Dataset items

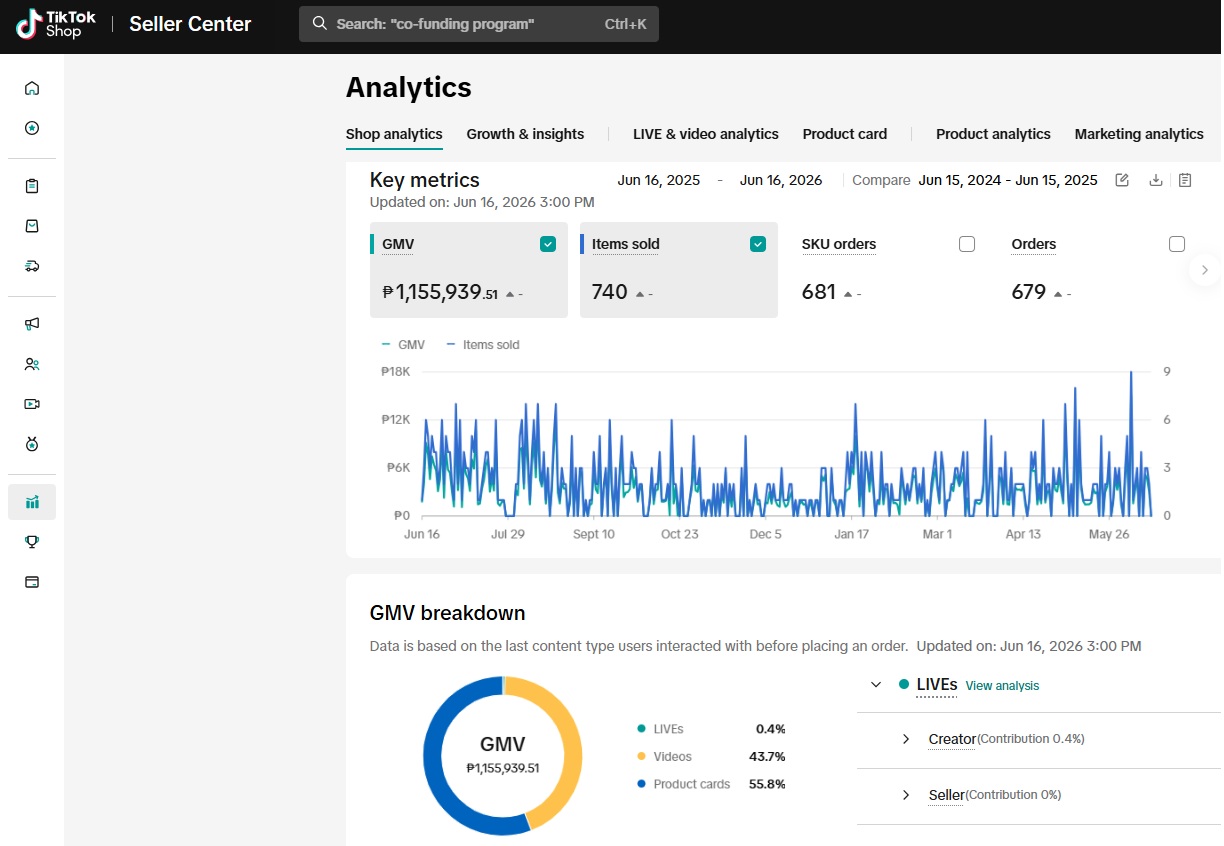Collapse the LIVEs section chevron
This screenshot has width=1224, height=846.
(876, 685)
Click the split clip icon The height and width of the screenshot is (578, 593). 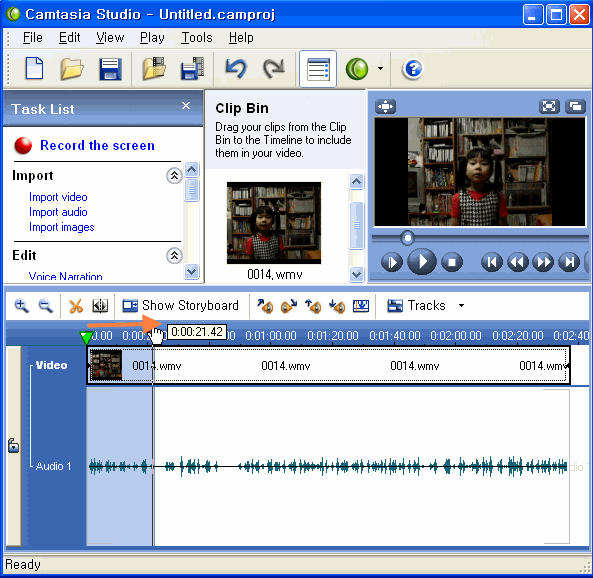(100, 306)
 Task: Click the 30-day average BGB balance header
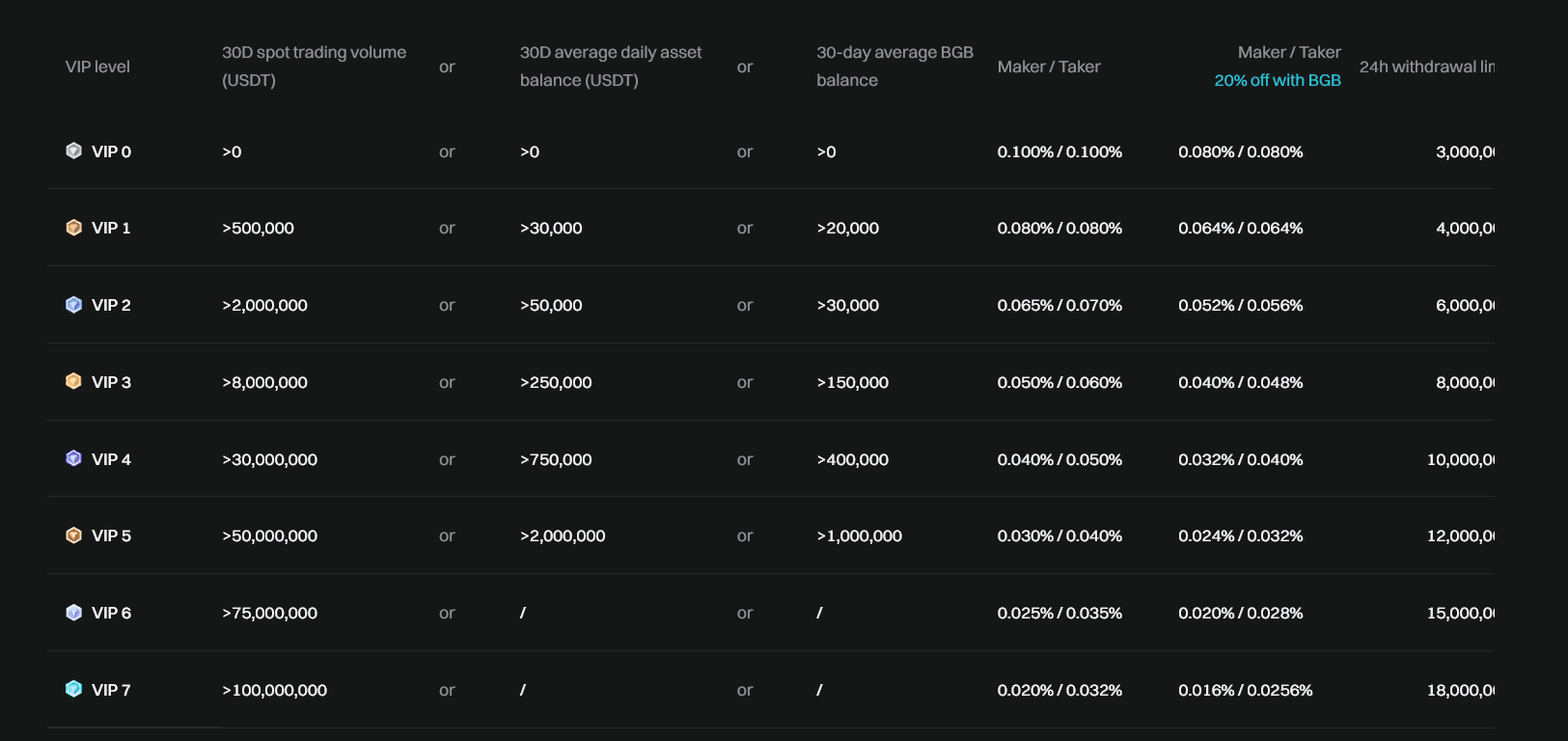pos(894,66)
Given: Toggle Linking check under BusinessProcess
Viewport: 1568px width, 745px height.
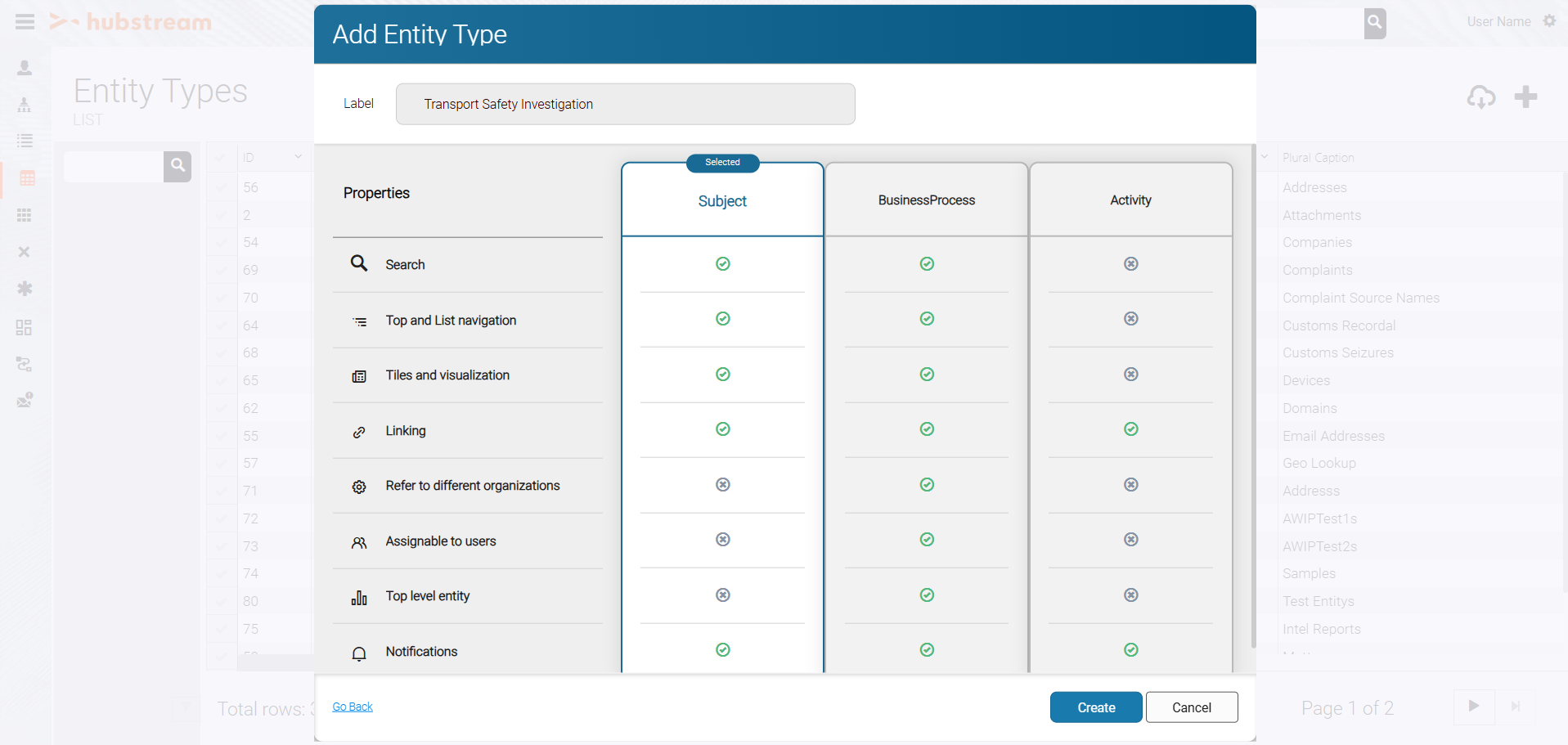Looking at the screenshot, I should pos(926,429).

◆ Short problem:
Update the records from the line containing "Given: Toggle Linking" through the end of the records, replacing "Viewport" with "Screen size" and keeping everything else the same. Leave the pictures out.

◆ Completed exercise:
Given: Toggle Linking check under BusinessProcess
Screen size: 1568px width, 745px height.
Looking at the screenshot, I should pos(926,429).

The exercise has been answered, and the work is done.